GIVEN REQUEST 1 ▸
Reproduce the part of the post about AM modulation from "I am a long" to "be in phase.".

SUPPLIED PASSAGE ▸
________________
Ok, this is a pretty noob question.

I am a long time electronics hobbyist, but just dipping my feet into radio. Something has always confused me about AM. All the texts I see show the positive and negative halves of the modulated signal as being 180 degrees out of phase with each other. This always seemed strange, since to my mind, it would seem that basically modulating the DC operating point of a sine wave would result in having the top and bottom halves be in phase.

Ok, so I built  (and Spice simmed) a circuit to investigate. I made a simple, low gain BJT common emitter stage, with the carrier injected at the base. I used two resistors from emitter to ground, and injected my modulating signal through a coupling  cap to the junction between   the two resistors. Thus, instead of the emitter being grounded, it was modulated by my signal. AM, right?

I got the result my thinking expected, instead of the text book signal. My new modulated signal's top and bottom halves were in phase. What's more, it seemes to me that that should still be a valid way to do AM. Since the detector dumps half of it anyway, phase between the two halves should be irrelevant, right?
________________
Text and item location records:
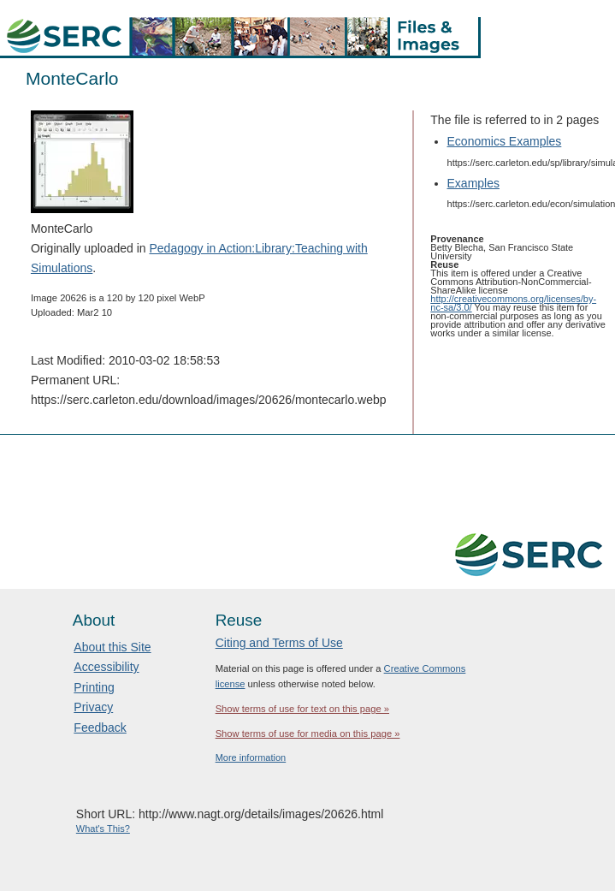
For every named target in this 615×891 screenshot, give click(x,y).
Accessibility (106, 667)
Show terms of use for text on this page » (302, 709)
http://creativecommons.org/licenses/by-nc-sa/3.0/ (513, 303)
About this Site (112, 647)
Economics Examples (504, 141)
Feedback (100, 727)
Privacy (93, 707)
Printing (94, 687)
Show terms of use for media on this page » (308, 733)
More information (251, 757)
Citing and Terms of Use (279, 643)
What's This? (103, 828)
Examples (473, 183)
________________
GIVEN REQUEST 2 ▸
Transcribe the lines of the records from the line with "About this Site (112, 647)" through the end of the records.

CORRECT RESULT 1 ▸
I am a long time electronics hobbyist, but just dipping my feet into radio. Something has always confused me about AM. All the texts I see show the positive and negative halves of the modulated signal as being 180 degrees out of phase with each other. This always seemed strange, since to my mind, it would seem that basically modulating the DC operating point of a sine wave would result in having the top and bottom halves be in phase.

CORRECT RESULT 2 ▸
About this Site (112, 647)
Economics Examples (504, 141)
Feedback (100, 727)
Privacy (93, 707)
Printing (94, 687)
Show terms of use for media on this page » (308, 733)
More information (251, 757)
Citing and Terms of Use (279, 643)
What's This? (103, 828)
Examples (473, 183)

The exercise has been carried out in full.